My dad sighed. Then to my complete shock, he shook his head. “No, you did the right thing.”

“So she can stay?” I couldn’t believe it. He didn’t even sound mad.

“This time. But next time, I’m calling her mother. Nash, I’m sure we’ll see you tomorrow.”

“Yes, sir.” Nash squeezed my hand, then headed for the door. He would walk to his house, two streets away, like he’d done every time he’d come over since I’d been grounded. Including several times when my father’d had no idea he was there.

“What happened?” My dad locked the door behind Nash, then sank into his favorite armchair as I settled onto the couch, trying to decide whether or not to tell him the whole truth. About the Demon’s Breath. He was being pretty cool so far, but the Netherworld element was guaranteed to push him over the edge.

“I told you.
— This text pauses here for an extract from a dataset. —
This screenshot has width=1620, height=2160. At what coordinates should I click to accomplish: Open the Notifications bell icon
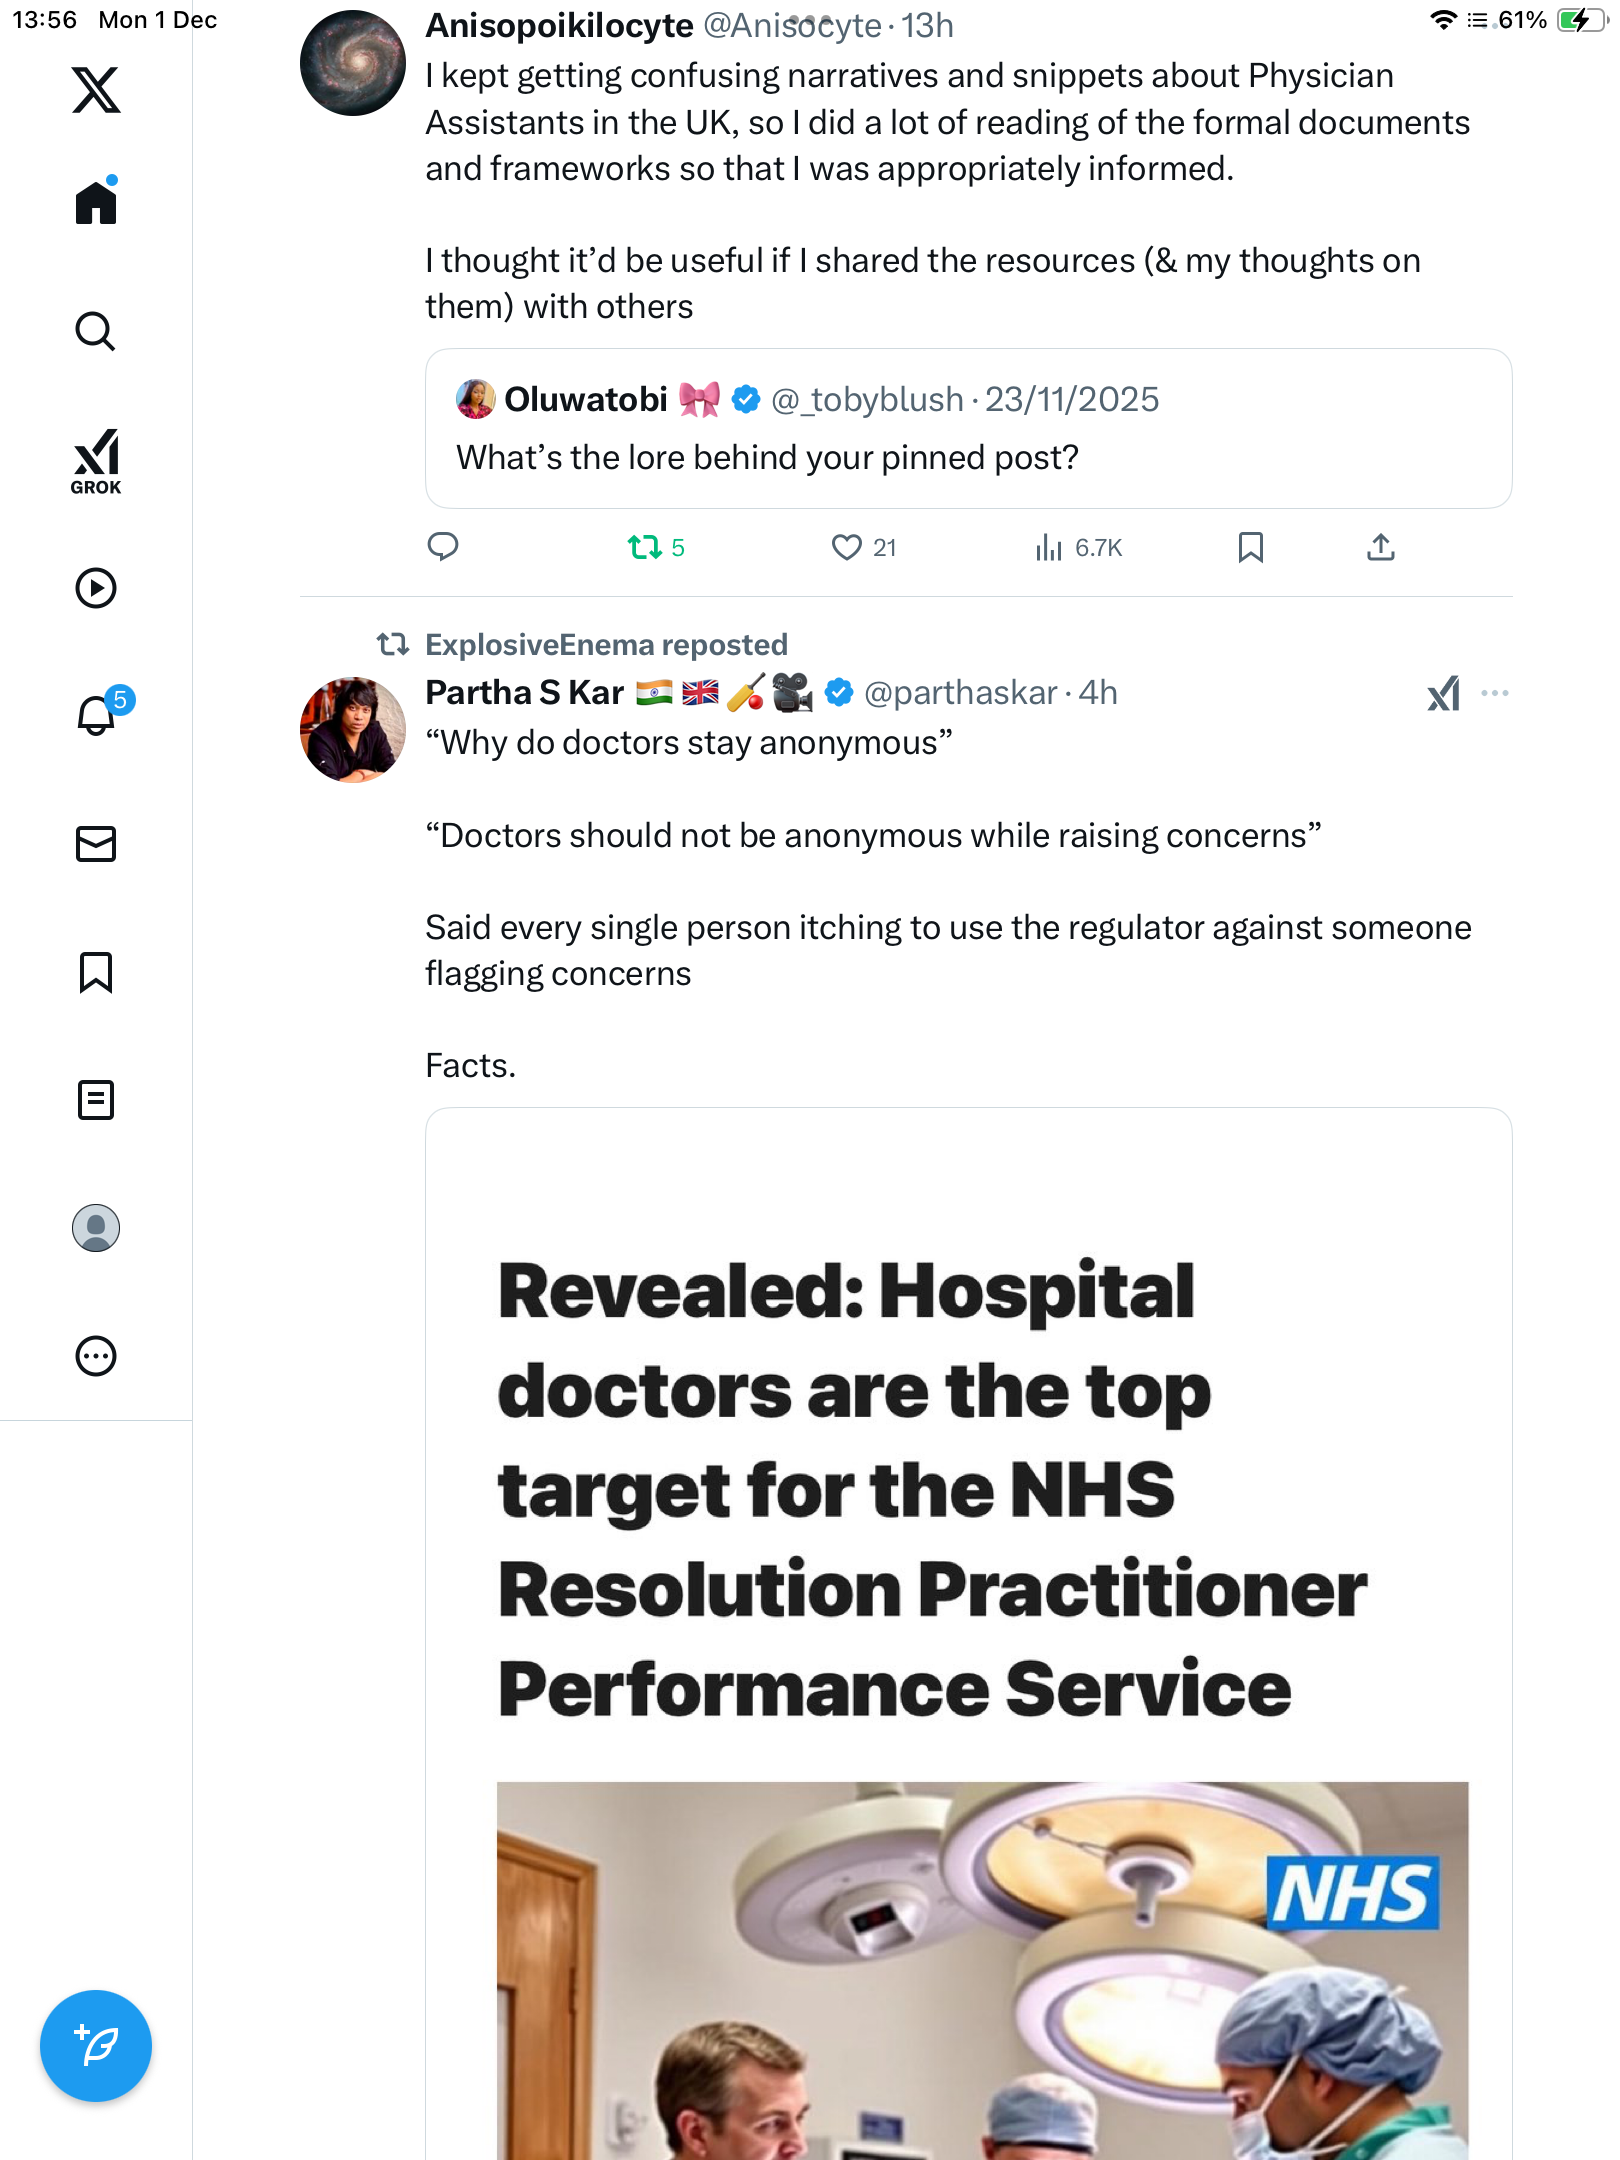point(96,716)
Doug Fuller hit my car.”

“How bad is it?”

I sighed, mentally steeling myself for an explosion. “He wrapped it around a neighbor’s brick mailbox.”

Air whistled as he inhaled sharply, and I flinched.

“He was drinking, wasn’t he?” my father demanded, and I almost smiled in relief. Part of me had been sure he’d know about the Demon’s Breath from my posture, or my expression, or some kind of weird bean sidhe parenting telepathy I didn’t know about. But he thought it was just regular teenage drama, and if I wasn’t mistaken, he looked a little relieved, too.

I was not going to burst his bubble. “I don’t know. Maybe. But he is about as smart as a tractor.”

“Where’d they take the car?”

“To the body shop on Third.”

My dad stood and actually smiled at me, and I could almost taste his relief. He was thrilled to finally be faced with a normal parent’s problem. “I’ll go look at it in the morning. I assume this Fuller kid is insured?”

“Yeah. The cops gave me this.” I held out the form with Doug’s contact information and his insurance company’s number. “And he said his dad would pay for it.”

“Yes, he will.” My father took the form into the kitchen, where the light was better. “Go get some sleep. You and Em are working in the morning, aren’t you?”

“Yeah.” From noon to four, we’d be selling tickets and serving popcorn at the Cinemark in the never-ending quest for gas money. Which we spent going to and from work. It was a vicious cycle.

Dismissed, and feeling like I’d just been pardoned from death row, I changed into my pj’s, brushed my teeth, and lay down next to Emma in the bed. And as I listened to her breathe, I couldn’t help thinking about how badly everything might have turned out if she’d actually gotten into that car.

I’d already lost Emma once and had no intention of losing her again anytime soon. Which meant I’d have to find out how her boyfriend got his human hands on Demon’s Breath—then make sure that never happened again.